MATERIAL PROVIDED:
══════════════════════════════
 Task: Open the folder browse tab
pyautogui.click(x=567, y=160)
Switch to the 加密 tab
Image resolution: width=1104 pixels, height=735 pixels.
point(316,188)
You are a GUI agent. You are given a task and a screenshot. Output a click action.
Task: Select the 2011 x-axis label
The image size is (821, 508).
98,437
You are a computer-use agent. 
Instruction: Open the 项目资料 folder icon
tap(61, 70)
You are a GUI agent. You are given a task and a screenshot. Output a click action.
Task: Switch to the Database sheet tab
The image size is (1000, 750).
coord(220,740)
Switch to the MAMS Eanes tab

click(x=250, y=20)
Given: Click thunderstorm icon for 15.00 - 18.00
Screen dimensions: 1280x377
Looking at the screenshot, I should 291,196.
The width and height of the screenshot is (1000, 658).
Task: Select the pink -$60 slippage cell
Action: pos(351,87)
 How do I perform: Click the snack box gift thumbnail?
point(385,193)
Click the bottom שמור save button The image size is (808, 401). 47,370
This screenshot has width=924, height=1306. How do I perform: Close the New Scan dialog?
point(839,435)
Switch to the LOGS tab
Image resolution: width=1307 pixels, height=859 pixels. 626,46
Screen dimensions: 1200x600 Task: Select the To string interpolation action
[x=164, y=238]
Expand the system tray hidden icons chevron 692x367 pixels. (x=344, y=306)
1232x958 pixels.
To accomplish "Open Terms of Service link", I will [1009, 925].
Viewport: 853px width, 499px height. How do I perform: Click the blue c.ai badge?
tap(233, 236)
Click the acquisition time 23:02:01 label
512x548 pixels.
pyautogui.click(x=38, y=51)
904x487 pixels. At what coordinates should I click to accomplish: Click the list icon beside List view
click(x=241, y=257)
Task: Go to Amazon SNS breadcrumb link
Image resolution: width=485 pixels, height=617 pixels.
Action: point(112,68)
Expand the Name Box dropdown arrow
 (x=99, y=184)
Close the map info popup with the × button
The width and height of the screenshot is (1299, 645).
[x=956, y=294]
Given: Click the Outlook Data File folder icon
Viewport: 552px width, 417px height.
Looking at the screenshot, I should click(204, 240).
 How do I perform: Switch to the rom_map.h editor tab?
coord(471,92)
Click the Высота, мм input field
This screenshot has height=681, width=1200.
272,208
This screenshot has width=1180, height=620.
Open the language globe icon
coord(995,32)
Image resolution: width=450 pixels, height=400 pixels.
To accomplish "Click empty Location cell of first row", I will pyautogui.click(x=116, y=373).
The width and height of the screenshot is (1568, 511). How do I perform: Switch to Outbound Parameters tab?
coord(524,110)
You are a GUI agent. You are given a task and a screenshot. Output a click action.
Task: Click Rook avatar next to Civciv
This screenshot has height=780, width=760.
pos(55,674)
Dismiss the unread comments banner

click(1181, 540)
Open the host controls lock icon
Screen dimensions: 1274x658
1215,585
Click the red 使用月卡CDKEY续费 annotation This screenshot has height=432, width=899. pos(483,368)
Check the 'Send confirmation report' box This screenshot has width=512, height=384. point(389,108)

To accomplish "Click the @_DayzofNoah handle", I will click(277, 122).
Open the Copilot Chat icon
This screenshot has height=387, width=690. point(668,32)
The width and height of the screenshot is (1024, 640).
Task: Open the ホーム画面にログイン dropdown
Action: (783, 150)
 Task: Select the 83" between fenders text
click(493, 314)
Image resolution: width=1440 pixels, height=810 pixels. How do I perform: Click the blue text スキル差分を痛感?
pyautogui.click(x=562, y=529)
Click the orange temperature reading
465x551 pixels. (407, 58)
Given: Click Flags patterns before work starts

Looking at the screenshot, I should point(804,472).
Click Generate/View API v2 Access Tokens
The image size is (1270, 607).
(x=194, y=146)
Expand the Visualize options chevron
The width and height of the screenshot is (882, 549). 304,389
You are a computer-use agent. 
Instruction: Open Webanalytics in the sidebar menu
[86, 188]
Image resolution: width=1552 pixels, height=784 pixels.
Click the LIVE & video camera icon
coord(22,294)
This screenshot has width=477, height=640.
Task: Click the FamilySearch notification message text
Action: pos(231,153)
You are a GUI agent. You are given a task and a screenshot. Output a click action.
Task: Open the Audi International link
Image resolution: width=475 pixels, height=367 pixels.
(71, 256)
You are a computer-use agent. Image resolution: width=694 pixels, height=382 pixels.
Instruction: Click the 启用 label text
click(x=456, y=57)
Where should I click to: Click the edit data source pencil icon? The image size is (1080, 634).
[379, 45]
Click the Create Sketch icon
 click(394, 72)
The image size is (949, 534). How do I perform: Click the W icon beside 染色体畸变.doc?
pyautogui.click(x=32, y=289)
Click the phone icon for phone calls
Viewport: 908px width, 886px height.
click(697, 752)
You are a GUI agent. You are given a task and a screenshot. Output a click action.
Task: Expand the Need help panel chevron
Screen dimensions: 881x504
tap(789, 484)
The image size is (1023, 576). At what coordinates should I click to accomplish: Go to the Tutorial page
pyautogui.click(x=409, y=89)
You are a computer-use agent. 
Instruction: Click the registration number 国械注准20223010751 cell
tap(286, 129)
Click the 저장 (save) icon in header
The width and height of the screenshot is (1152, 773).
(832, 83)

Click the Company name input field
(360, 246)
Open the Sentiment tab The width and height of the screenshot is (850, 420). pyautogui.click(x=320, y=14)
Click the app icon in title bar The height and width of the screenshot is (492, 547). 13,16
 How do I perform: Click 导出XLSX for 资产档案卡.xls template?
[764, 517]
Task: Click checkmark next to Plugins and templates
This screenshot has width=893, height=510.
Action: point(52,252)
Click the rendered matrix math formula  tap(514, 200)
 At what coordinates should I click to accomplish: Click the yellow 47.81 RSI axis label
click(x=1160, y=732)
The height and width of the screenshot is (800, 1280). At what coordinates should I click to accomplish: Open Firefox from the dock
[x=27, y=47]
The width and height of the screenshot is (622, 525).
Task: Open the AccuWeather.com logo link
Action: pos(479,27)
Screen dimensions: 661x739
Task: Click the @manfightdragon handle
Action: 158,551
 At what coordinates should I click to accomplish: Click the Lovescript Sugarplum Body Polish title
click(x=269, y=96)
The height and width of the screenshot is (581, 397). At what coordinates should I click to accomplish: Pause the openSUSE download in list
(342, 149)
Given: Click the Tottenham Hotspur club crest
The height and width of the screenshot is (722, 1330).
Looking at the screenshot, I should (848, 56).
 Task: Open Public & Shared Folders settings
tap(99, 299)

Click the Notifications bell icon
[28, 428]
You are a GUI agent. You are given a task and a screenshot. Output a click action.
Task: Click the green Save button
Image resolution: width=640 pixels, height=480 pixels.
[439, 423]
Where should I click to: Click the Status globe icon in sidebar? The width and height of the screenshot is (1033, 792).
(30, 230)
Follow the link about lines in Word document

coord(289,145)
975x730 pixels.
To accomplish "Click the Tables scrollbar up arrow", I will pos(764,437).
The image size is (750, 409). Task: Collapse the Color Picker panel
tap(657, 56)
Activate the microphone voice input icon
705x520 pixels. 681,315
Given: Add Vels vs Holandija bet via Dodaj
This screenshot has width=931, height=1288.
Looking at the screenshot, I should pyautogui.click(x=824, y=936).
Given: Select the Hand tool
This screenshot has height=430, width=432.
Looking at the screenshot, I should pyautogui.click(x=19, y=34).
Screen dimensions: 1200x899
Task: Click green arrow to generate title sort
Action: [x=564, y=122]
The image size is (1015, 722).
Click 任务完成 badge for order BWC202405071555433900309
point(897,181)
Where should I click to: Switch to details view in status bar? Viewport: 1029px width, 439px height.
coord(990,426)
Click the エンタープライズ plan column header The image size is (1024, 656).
══════════════════════════════
ASSIGNMENT: Find the word "next" in the entries, and copy every line it shows up in.

ANSWER FOR THIS EXERCISE:
Task: Click Rook avatar next to Civciv
Task: Click checkmark next to Plugins and templates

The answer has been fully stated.